As far as I can tell, its sole practical utility would be to end discussions like this one. (Which might be worth a < 10 ≈25 line function in the Unicode stdlib, I suppose.)

https://github.com/JuliaLang/julia/pull/44266

4 Likes

To Steve:

using Unicode
graphemes(('\U1F44D'*'\U0352')^100)

Isn’t grapheme slicing the way to generate an icon like this?

image

No, you just need to call first on the graphemes iterator to get the “first letter”.

In contrast, general slicing means (simulated) random access. No one has so far given any practical use-case for this in which you don’t already have (or can easily get) string indices.

5 Likes

But then, what is the real application of byte-indexing a substring? It looks pretty low-level to me—I understand you might need such indexing at the lowest level, manipulating bytes in doing the encoding/decoding, but I suppose this could also be done by a convert to Vector{UInt8} or something similar.

And sure, there is the NFC/NFD normalization choice, that users of substring/graphemes should be aware of.

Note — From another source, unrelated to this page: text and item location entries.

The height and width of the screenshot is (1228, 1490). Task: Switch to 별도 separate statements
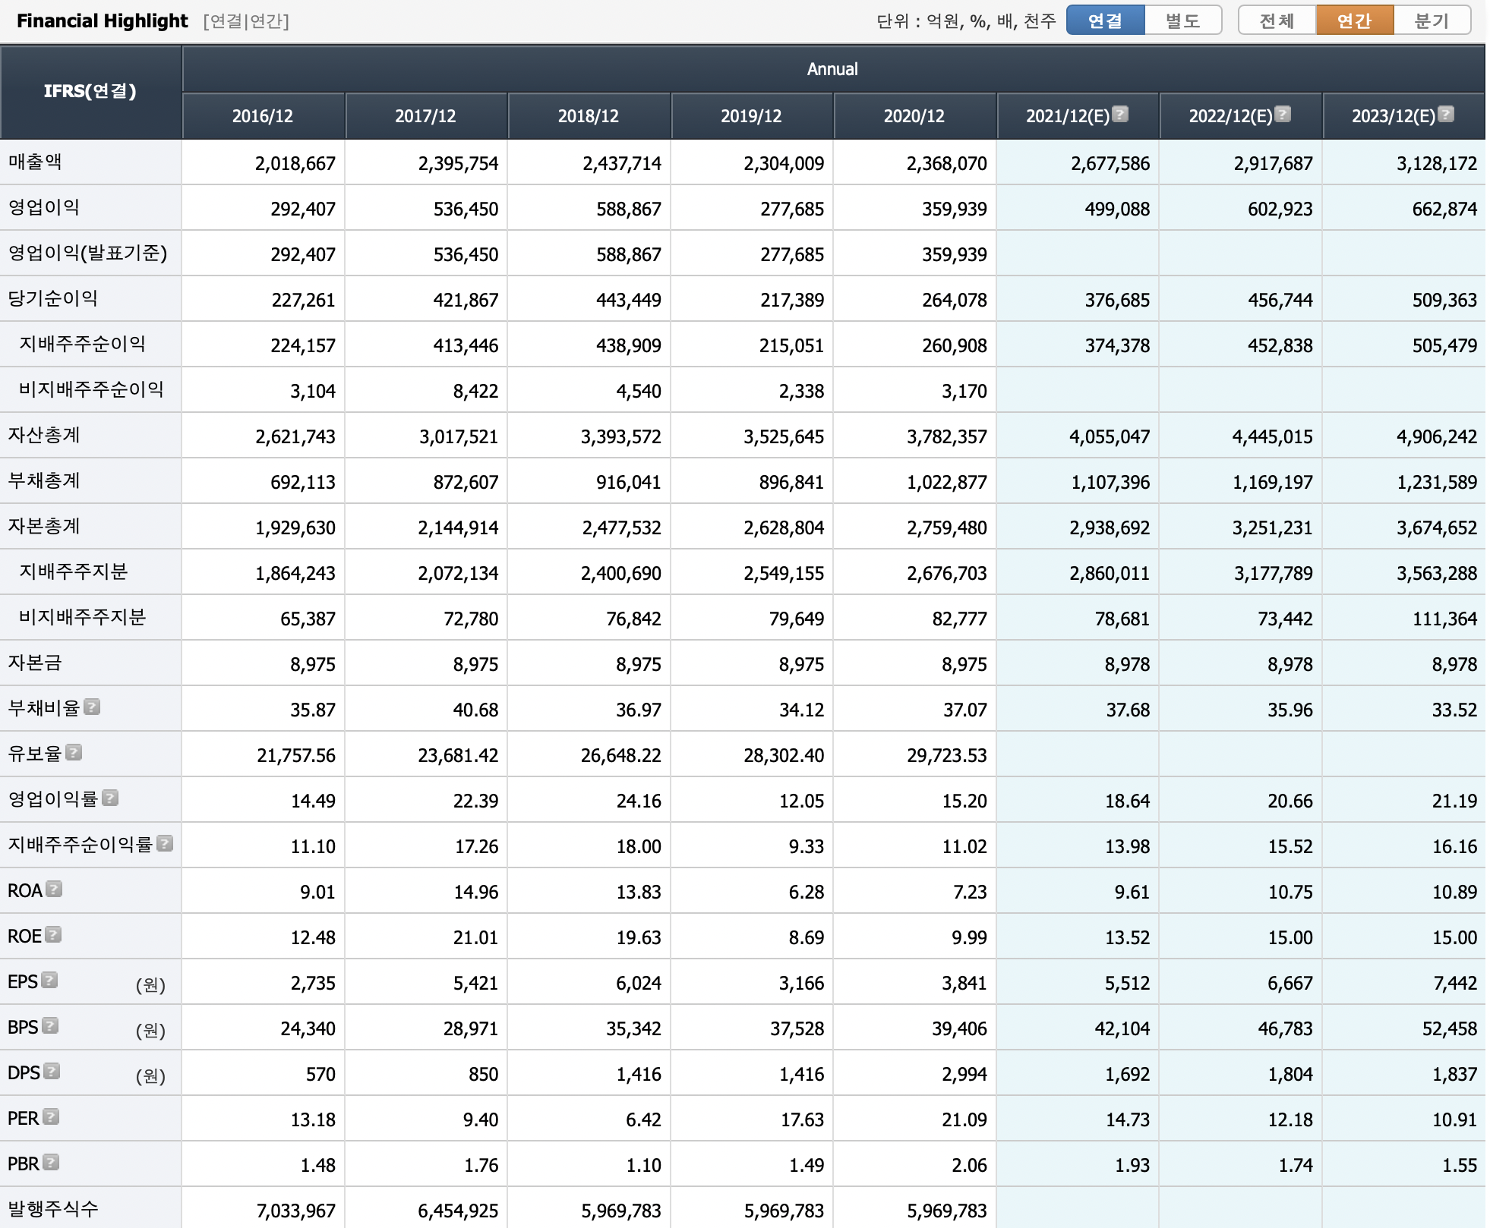point(1182,20)
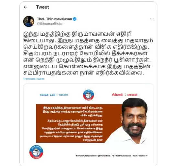Click the Chidambaram Nataraja temple sentence in tweet
Viewport: 182px width, 166px height.
pyautogui.click(x=86, y=57)
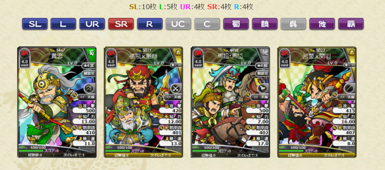Click the 解放可 label on 馬超・馬岱 card
385x170 pixels.
pyautogui.click(x=262, y=73)
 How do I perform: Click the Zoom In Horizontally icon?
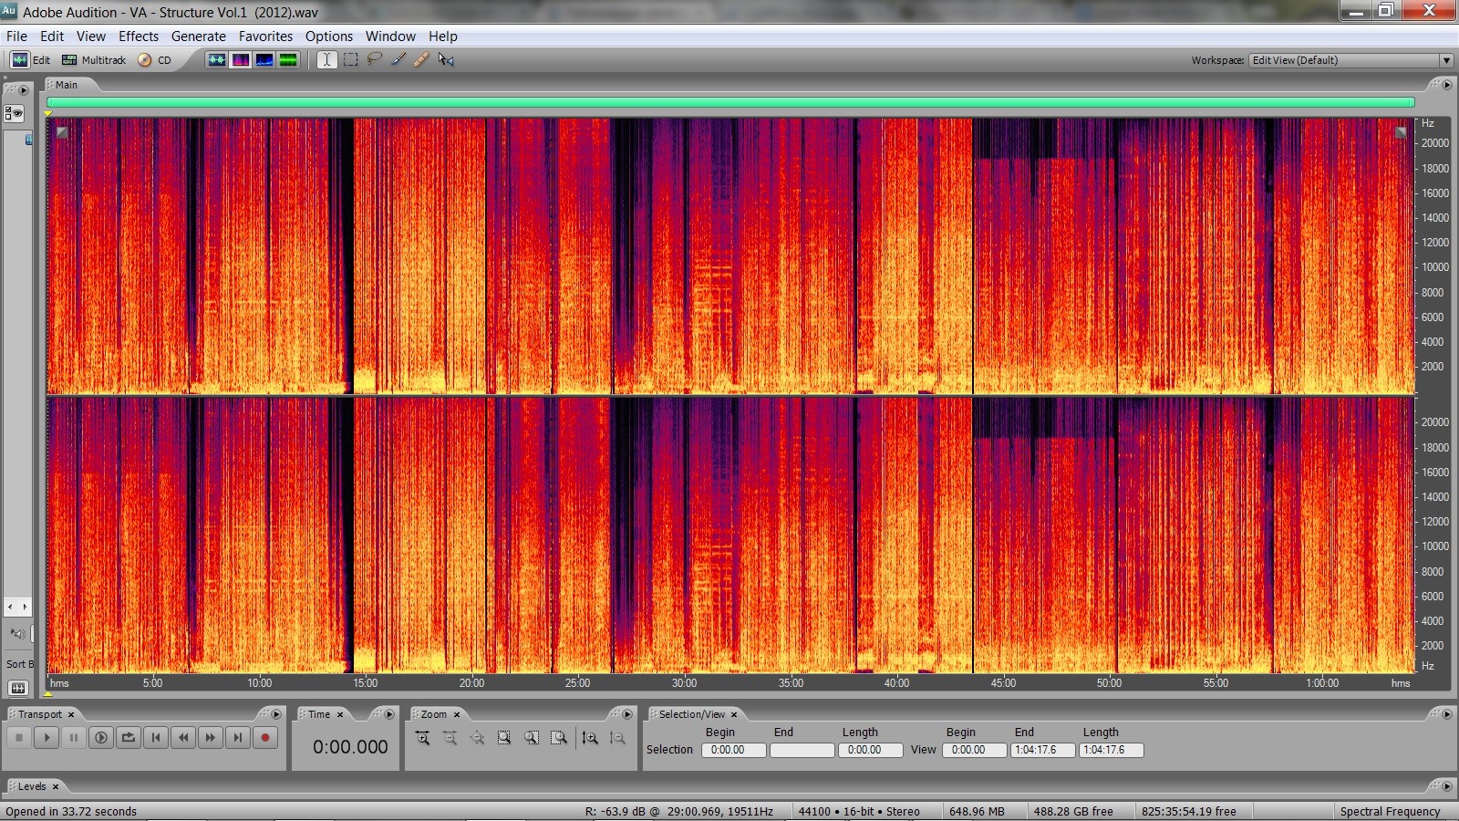[422, 738]
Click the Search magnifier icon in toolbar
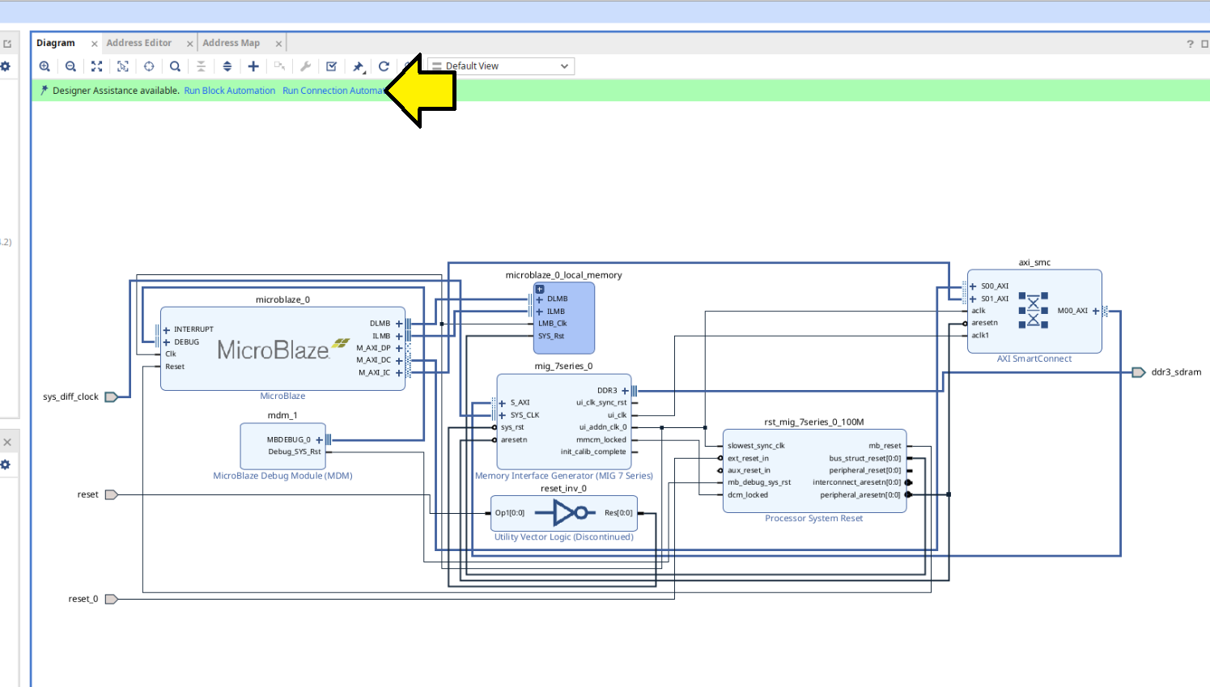Screen dimensions: 1210x687 (x=175, y=66)
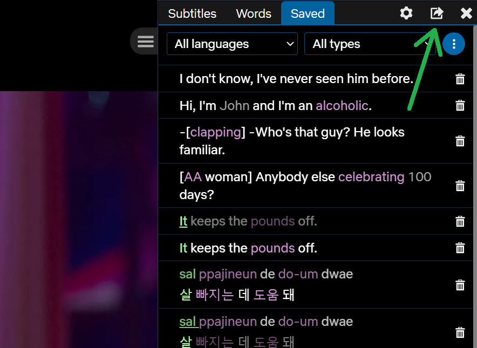Click the highlighted word "alcoholic"
The image size is (477, 348).
[x=342, y=106]
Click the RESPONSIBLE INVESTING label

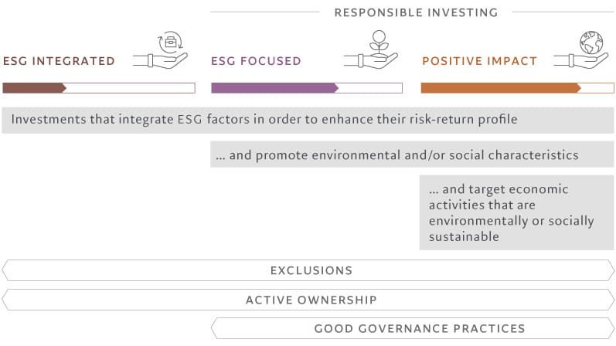[416, 12]
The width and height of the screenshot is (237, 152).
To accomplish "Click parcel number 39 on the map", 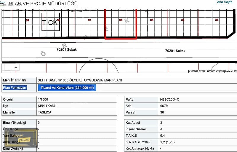I will [28, 20].
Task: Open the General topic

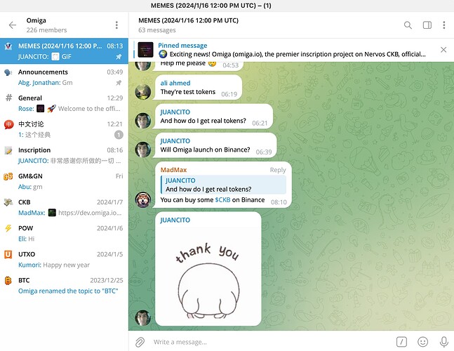Action: coord(64,103)
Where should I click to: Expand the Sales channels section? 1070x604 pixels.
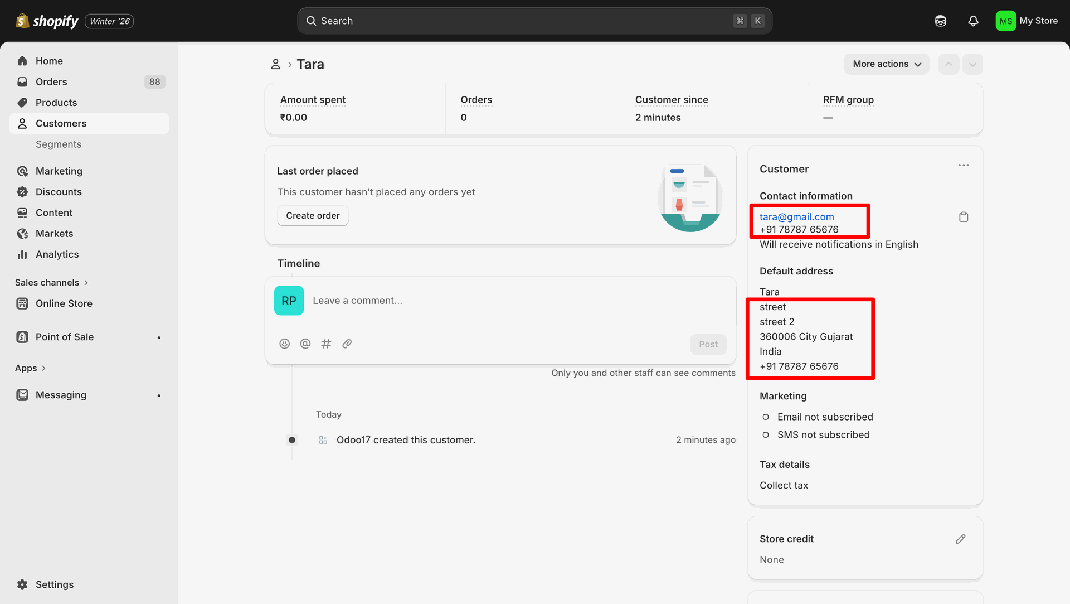(51, 282)
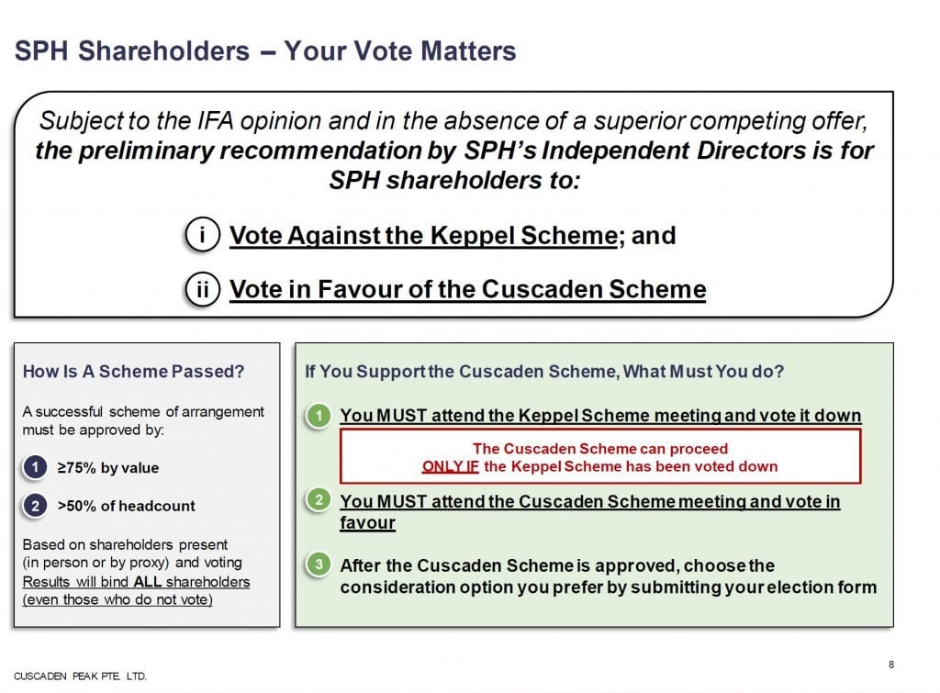The width and height of the screenshot is (940, 693).
Task: Click the circled 'i' roman numeral icon
Action: pyautogui.click(x=203, y=234)
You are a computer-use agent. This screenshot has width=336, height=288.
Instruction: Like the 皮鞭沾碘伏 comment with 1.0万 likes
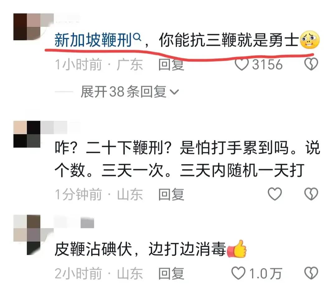click(239, 273)
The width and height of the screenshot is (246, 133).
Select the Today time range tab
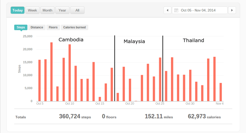17,10
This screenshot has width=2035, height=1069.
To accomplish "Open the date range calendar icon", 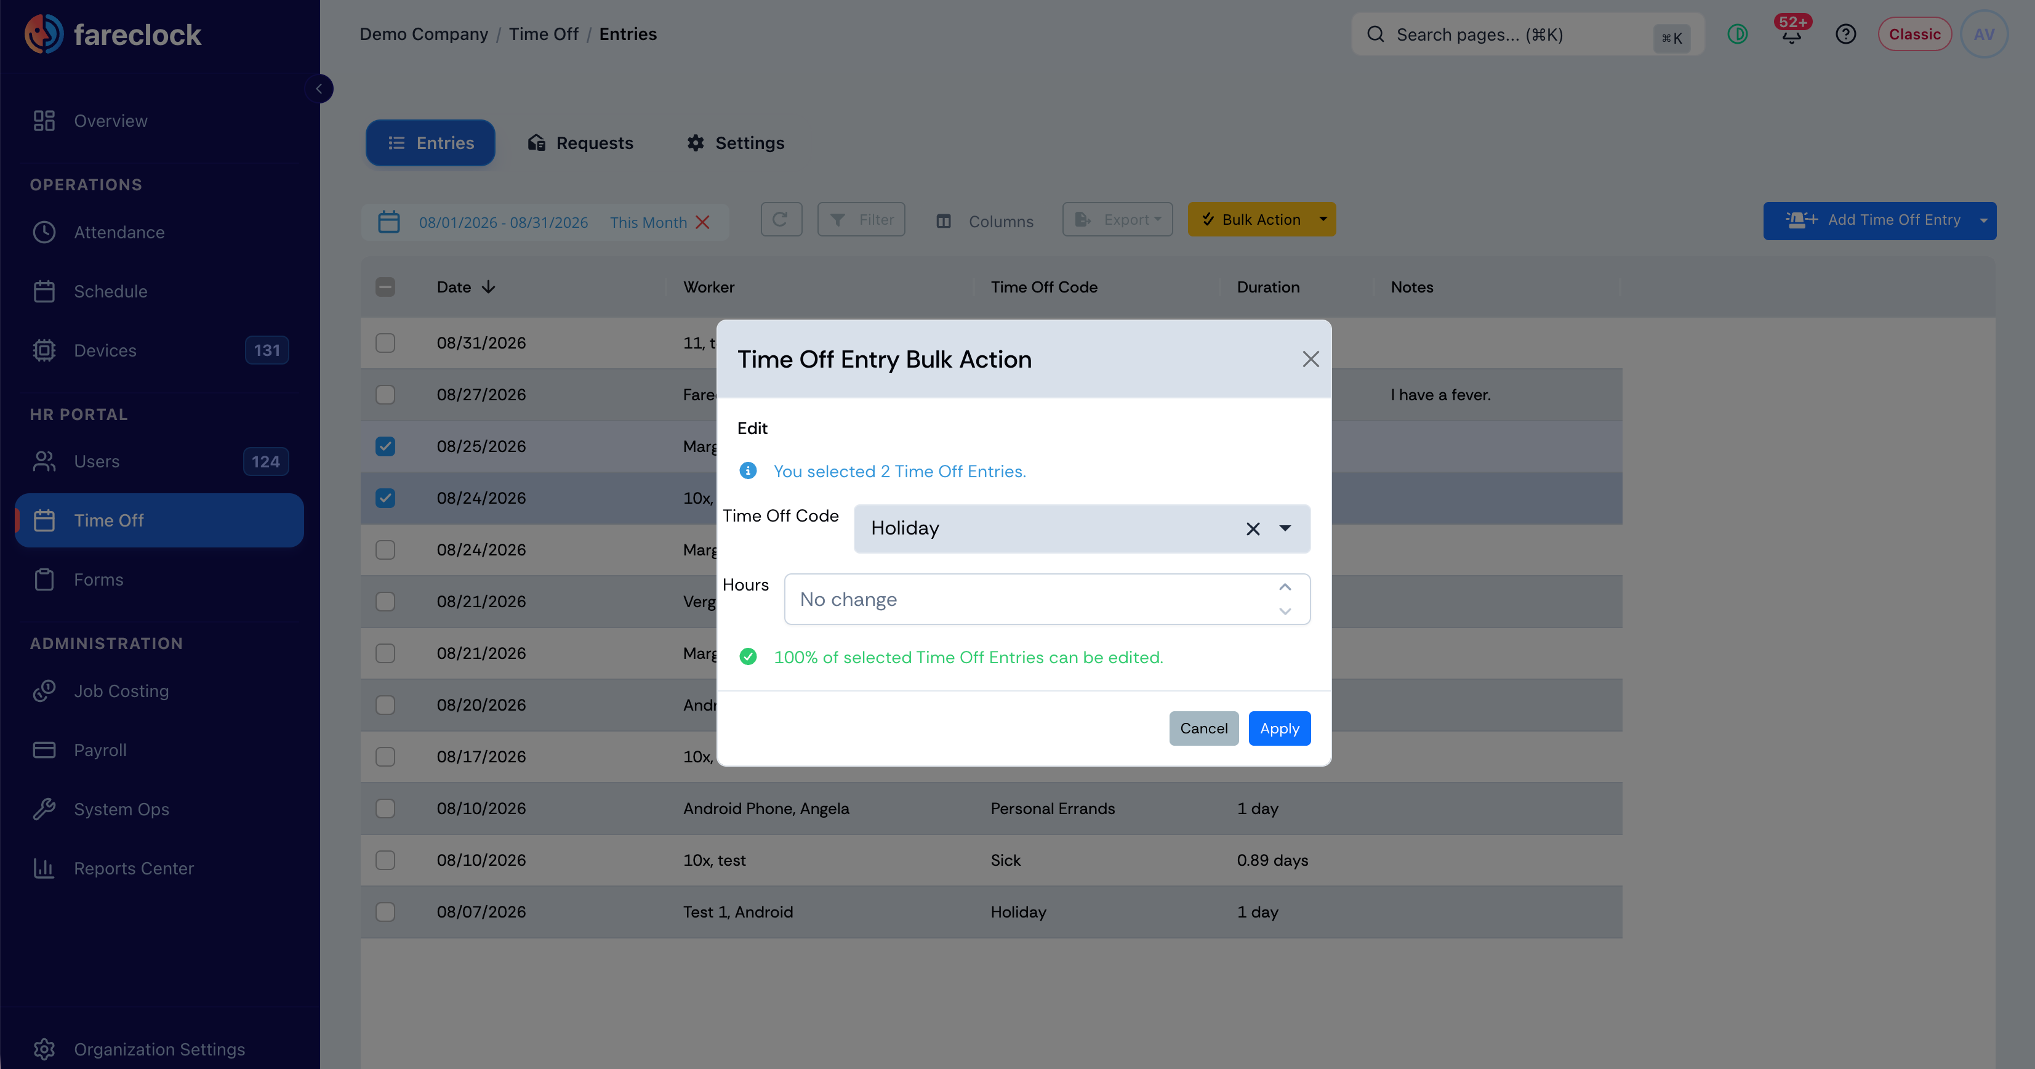I will [x=389, y=222].
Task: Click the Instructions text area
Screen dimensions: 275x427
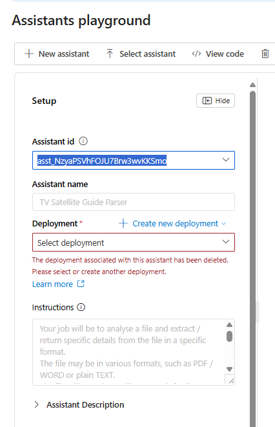Action: coord(130,352)
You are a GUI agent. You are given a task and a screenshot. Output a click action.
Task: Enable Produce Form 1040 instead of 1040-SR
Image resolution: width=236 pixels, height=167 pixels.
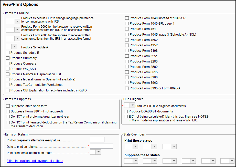tap(127, 18)
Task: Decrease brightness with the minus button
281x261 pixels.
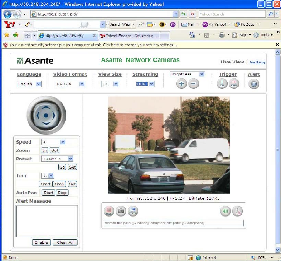Action: (x=194, y=84)
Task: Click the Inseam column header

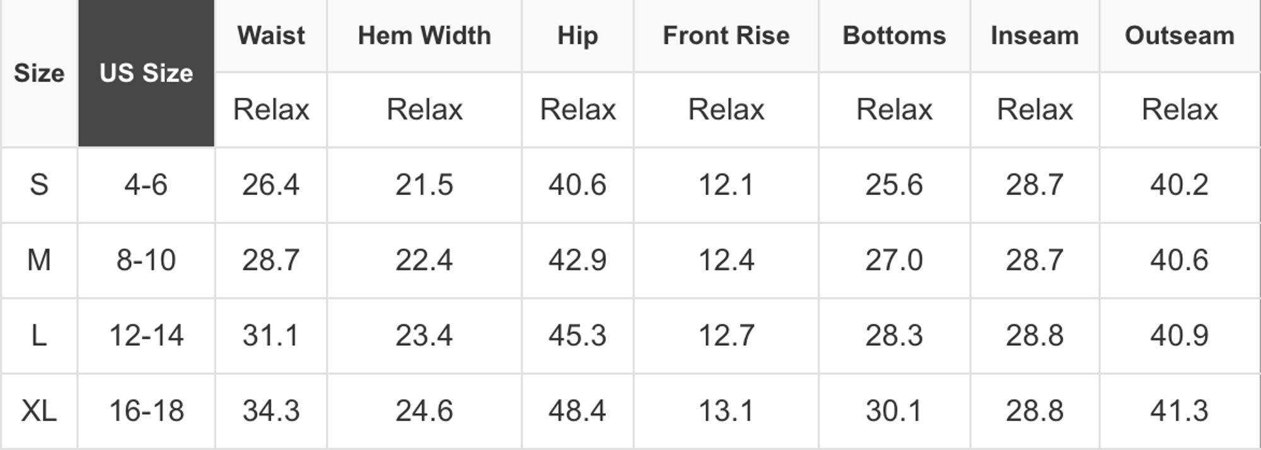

In my real applications I sometimes use NFD, when I am interested in diacritics, and otherwise NFC. And sure, I have burnt myself working with un-normalized Unicode strings. Copying from your example "äöü" != "äöü", which is also somewhat counter intuitive.

I can also imaging that modern programming paradigms discourage people from doing any kind of indexing of strings, e.g., by providing the most amazing set of string manipulation and iteration functions.